Task directions:
Copy each of these items word for word, leaving out the pictures.

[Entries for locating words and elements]

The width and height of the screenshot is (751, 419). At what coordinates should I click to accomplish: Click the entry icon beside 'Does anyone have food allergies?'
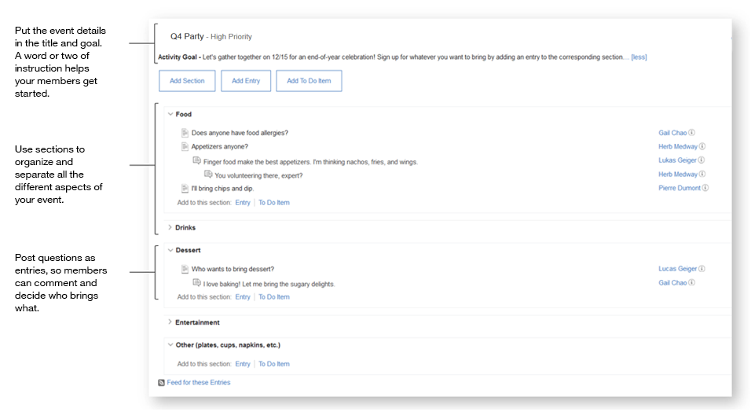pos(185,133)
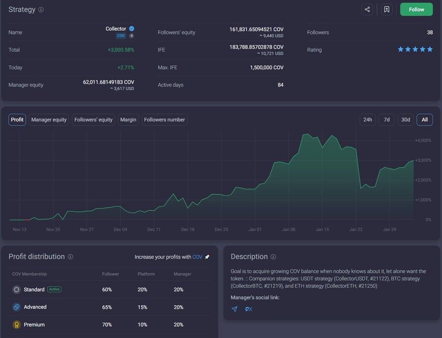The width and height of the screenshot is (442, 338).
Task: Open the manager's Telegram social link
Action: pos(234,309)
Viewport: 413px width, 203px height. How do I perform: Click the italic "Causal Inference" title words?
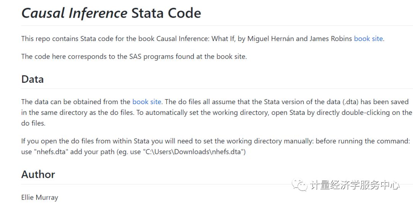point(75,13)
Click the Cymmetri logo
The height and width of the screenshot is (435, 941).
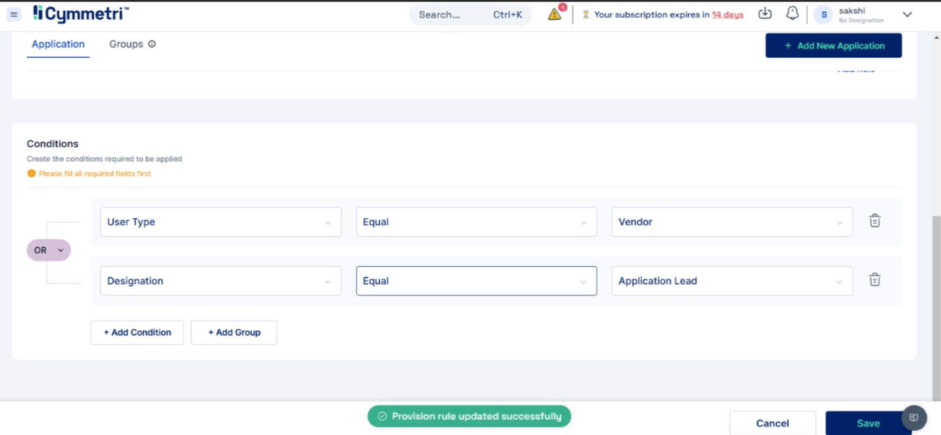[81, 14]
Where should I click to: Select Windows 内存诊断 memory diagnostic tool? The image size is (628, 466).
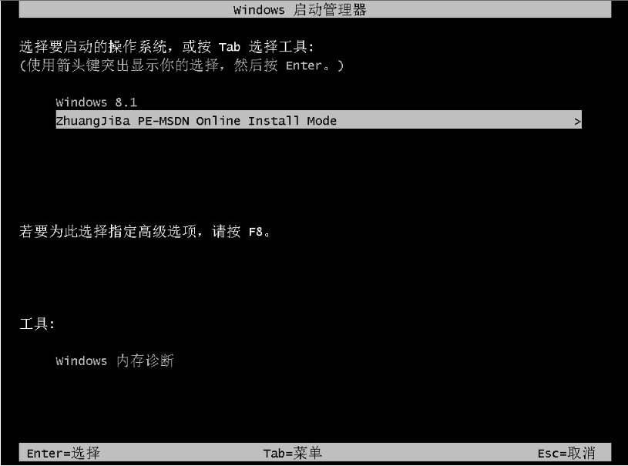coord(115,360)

Expected answer:
The width and height of the screenshot is (751, 419). At what coordinates should I click to accomplish: Click the entry icon beside 'Does anyone have food allergies?'
pos(185,133)
The width and height of the screenshot is (442, 338).
Task: Open the manager's Telegram social link
Action: pos(234,309)
Viewport: 413px width, 203px height. How do I perform: Click the italic "Causal Inference" title words?
point(75,13)
Click the Cymmetri logo
The height and width of the screenshot is (435, 941).
[81, 14]
Where should I click to: Select Windows 内存诊断 memory diagnostic tool? The image size is (628, 466).
coord(115,360)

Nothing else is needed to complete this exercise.